Peccato suoi ne ho letti parecchi... Timeline e' il mio preferito


----------



## Old Holly (5 Novembre 2008)

Lettrice ha detto:


> Peccato suoi ne ho letti parecchi... Timeline e' il mio preferito



Bellissimo!!!!    

	
	
		
		
	


	






Dispiace anche a me...


----------



## Old Asudem (5 Novembre 2008)

capperi porello.
Giovanissimo. Di che è morto??
solito cancro di merda??


----------



## Mari' (5 Novembre 2008)

Asudem ha detto:


> capperi porello.
> Giovanissimo. Di che è morto??
> solito cancro di merda??


*SI, porcoca-zzo maledetto di merda  

	
	
		
		
	


	



*

Michael Crichton, 66 anni, scrittore e autore di film e serie televisive di successo come Jurassic Park, The Lost  World e E.R. Medici in prima linea, e' morto a Los Angeles, a 66 anni dopo una battaglia contro il cancro. 

Nonostante la malattia, non rivelata al pubblico, la famiglia del romanziere e sceneggiatore ha definito la morte ''improvvisa e inaspettata'' ed ha diramato un comunicato: ''Mentre il pubblico lo conosceva come un grande autore che ha posto nuovi confini alle nozioni preconcette del mondo intorno a noi, la moglie Sherry, la figlia Taylor, i parenti e gli amici lo hanno apprezzato come marito e padre amorevole e amico generoso, capace di essere fonte di ispirazione e di saper insegnare a vedere le meraviglie del mondo attraverso occhi sempre nuovi. Lo ha fatto con il suo grande senso dell'umorismo. Chi ha avuto il privilegio di conoscerlo personalmente non lo dimentichera'''. 

Che la morte sia giunta inaspettata, nonostante la malattia che lo aveva colpito, e' confermato dal fatto che Crichton stava lavorando al quarto film della serie Jurassic Park ed avesse in programma anche la realizzazione della sceneggiatura del film Westword. 

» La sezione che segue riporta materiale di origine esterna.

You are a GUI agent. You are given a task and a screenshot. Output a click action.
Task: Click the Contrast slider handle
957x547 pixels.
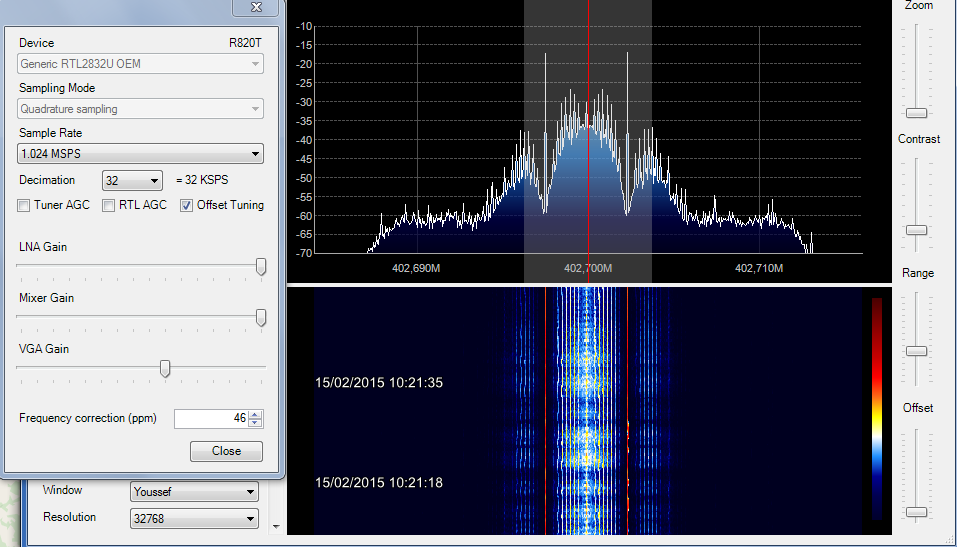916,230
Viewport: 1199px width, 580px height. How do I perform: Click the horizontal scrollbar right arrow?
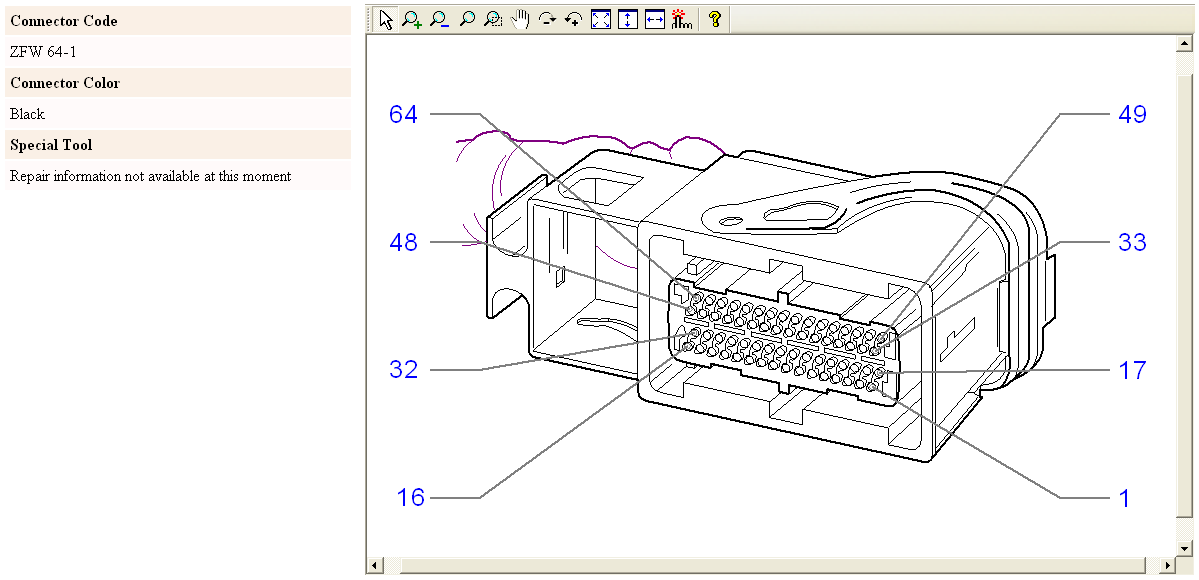click(x=1168, y=566)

Nessun dettaglio e' stato diramato sulle circostanze del decesso, i funerali si terranno in forma strettamente privata, ma la data non e' stata ancora fissata.

*IL PADRE DEL TECNO-THRILLER*
 Nel 2005 Michael Crichton, morto oggi a Los Angeles a 66 anni, tenne una conferenza al museo della scienza di Milano sui mutamenti metereologici e il surriscaldamento globale, un discorso documentato, illustrato da grafici, molto tecnico. L'anno prima aveva pubblicato 'Stato di Paura' al centro del quale era proprio il problema del clima. Questo a dimostrare quel preparazione e serieta' ci fosse dietro la scrittura dei suoi romanzi che hanno spesso affrontato, con un taglio da thriller impegnato, i grandi problemi che la scienza pione aggi al mondo. 

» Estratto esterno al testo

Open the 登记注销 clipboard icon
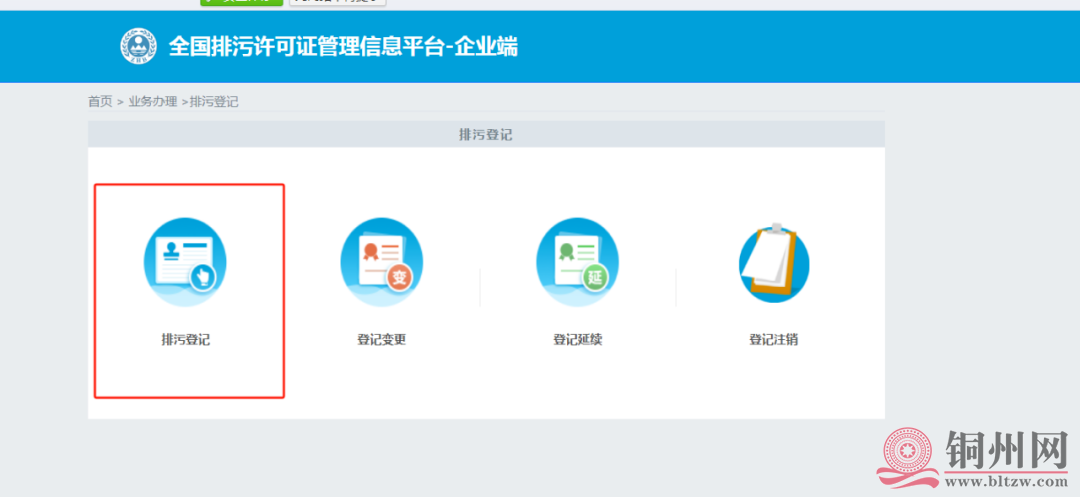 coord(773,263)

Del resto la sua formazione era quella di un medico, laureato ad Harvard nel 1969. Il grande pubblico lo ricorda soprattutto per alcuni titoli, degli oltre venti che formano la sua bibliografia, resi celebri anche da fortunate versioni cinematografiche, da 'La grande rapina al treno' (che segno' il suo boom a meta' anni '70) a Jurassic Park, ma attorno ci sono altri libri fortunati, da 'Andromeda' che e' del 1969, sino a Congo, Sfera, Sol levante negli anni '80 e '90, per arrivare a Preda, Stato di paura e Next, da noi tradotto l'anno scorso e incentrato sulle banche e le manipolazioni genetiche. Questo senza dimenticare che e' anche autore di testi per la tv di successo, da 'Pursuit' del 1972 alla serie ER-Medici in prima linea, di cui e' stato ideatore, sceneggiatore e produttore, o creatore di giochi per il Pc, da Amazon uscito nel 1984 a Timeline, da lui stesso prodotto anche se con poco successo. 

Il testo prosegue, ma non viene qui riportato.